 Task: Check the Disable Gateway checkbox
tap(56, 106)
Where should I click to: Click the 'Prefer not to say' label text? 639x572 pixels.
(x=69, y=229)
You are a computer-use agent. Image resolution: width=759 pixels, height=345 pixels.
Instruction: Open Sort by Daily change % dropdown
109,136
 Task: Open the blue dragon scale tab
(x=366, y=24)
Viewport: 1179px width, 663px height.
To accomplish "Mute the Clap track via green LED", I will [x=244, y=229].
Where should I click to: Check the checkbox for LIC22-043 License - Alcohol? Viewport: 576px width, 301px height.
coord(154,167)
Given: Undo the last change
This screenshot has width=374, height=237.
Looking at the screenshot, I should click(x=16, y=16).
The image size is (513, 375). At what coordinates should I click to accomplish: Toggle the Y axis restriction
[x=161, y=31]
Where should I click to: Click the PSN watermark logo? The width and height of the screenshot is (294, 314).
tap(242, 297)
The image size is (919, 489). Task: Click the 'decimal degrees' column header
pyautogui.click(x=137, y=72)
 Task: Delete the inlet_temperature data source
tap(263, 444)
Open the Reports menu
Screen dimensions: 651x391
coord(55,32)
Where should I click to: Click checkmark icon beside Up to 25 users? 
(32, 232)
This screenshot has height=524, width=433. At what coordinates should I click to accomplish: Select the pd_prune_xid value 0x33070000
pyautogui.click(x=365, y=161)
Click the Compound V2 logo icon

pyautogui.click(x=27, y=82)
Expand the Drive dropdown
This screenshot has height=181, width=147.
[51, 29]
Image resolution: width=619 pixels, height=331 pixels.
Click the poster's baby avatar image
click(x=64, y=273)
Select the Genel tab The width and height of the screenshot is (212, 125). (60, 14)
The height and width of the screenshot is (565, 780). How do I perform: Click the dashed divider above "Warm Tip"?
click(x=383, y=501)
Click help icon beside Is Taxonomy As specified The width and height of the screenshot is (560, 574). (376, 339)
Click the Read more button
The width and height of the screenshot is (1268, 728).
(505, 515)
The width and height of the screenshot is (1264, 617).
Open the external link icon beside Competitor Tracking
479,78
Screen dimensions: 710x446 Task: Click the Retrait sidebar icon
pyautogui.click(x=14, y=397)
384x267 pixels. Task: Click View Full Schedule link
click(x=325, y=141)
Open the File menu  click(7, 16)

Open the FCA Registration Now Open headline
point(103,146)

*AIM OF THE EXERCISE:* Wherever the string "resolution" appears in the records above, copy the line it sits in.

*EXERCISE ANSWER:*
You are a computer-use agent. Image resolution: width=759 pixels, height=345 pixels.
Image resolution: width=619 pixels, height=331 pixels.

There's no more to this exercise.